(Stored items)
Content starts
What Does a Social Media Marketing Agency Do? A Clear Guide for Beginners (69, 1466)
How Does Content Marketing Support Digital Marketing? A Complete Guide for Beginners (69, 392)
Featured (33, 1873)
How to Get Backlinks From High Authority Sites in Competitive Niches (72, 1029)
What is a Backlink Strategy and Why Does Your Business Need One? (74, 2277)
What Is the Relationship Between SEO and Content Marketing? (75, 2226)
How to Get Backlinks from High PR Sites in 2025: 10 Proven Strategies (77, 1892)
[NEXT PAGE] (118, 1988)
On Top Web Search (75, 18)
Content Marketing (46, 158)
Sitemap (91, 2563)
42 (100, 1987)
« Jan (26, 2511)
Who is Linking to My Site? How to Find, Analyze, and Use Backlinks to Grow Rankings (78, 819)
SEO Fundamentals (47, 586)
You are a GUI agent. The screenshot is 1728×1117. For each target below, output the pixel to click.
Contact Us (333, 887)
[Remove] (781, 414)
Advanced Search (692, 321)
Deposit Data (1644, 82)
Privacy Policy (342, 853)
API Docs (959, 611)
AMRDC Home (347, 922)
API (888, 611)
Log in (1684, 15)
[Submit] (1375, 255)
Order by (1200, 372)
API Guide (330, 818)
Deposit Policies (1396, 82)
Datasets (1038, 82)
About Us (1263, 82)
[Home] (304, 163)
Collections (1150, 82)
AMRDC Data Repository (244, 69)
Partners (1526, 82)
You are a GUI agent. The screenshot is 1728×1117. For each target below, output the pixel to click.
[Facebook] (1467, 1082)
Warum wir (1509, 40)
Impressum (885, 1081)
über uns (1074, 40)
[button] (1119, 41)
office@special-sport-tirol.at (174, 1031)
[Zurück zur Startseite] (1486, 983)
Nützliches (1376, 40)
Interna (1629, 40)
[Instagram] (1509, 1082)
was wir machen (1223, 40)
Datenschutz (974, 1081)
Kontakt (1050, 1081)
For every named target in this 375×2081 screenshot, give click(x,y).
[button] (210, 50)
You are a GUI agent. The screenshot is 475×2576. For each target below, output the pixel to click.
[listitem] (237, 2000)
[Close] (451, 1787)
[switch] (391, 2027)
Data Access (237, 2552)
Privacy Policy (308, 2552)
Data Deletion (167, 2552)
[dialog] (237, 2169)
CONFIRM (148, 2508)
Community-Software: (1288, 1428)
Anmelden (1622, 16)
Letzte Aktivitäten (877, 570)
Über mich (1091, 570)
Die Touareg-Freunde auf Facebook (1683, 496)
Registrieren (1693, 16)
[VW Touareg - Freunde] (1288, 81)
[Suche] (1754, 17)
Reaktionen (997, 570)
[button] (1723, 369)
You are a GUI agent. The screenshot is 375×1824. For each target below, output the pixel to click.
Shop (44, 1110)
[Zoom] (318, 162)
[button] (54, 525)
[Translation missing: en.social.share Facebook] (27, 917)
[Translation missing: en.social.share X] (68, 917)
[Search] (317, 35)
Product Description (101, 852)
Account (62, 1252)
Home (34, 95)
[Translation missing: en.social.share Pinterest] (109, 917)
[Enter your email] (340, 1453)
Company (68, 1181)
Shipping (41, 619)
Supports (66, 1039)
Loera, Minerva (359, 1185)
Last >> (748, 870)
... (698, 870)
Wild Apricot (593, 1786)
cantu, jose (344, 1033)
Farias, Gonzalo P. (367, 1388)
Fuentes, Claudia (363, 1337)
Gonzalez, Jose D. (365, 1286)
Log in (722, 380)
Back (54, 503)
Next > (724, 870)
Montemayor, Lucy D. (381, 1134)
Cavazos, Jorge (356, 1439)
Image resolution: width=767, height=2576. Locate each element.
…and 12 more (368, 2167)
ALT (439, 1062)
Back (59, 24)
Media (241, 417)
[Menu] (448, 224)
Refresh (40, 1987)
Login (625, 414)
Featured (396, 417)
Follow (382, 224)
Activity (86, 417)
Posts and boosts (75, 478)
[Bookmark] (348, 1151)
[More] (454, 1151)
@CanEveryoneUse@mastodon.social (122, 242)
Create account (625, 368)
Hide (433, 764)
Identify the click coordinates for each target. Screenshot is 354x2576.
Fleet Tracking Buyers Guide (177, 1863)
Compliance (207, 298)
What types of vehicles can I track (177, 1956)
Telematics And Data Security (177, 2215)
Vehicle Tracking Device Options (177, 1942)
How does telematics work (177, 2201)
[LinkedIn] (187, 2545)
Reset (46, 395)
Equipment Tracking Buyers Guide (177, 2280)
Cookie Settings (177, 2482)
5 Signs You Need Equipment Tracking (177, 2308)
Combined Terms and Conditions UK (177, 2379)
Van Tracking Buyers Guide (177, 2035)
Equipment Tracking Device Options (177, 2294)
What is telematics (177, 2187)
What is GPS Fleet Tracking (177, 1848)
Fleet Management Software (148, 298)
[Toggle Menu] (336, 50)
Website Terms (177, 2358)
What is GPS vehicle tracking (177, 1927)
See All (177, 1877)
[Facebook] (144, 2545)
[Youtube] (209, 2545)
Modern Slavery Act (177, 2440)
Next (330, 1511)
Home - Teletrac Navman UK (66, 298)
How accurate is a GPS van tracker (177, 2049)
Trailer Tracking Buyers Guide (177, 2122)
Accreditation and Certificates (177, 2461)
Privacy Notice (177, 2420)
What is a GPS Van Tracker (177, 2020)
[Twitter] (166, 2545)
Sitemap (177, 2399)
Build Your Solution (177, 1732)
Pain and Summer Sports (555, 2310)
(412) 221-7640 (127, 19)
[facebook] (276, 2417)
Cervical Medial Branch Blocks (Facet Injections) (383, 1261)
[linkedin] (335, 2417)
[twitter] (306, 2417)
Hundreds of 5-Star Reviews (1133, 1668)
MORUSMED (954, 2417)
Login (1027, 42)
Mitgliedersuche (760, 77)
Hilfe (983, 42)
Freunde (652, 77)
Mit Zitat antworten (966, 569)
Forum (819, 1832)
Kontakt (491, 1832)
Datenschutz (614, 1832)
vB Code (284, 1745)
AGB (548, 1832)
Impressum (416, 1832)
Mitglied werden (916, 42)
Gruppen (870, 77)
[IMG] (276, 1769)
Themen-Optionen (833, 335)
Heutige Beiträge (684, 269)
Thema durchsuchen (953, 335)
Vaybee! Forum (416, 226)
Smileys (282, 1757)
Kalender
Content ends
## What you are asked to do
Here the output must be the lines above from the line with "Sitemap (177, 2399)" to the line with "Datenschutz (614, 1832)", both included, duplicated word for word and nothing else.

## Response area
Sitemap (177, 2399)
Build Your Solution (177, 1732)
Pain and Summer Sports (555, 2310)
(412) 221-7640 (127, 19)
[facebook] (276, 2417)
Cervical Medial Branch Blocks (Facet Injections) (383, 1261)
[linkedin] (335, 2417)
[twitter] (306, 2417)
Hundreds of 5-Star Reviews (1133, 1668)
MORUSMED (954, 2417)
Login (1027, 42)
Mitgliedersuche (760, 77)
Hilfe (983, 42)
Freunde (652, 77)
Mit Zitat antworten (966, 569)
Forum (819, 1832)
Kontakt (491, 1832)
Datenschutz (614, 1832)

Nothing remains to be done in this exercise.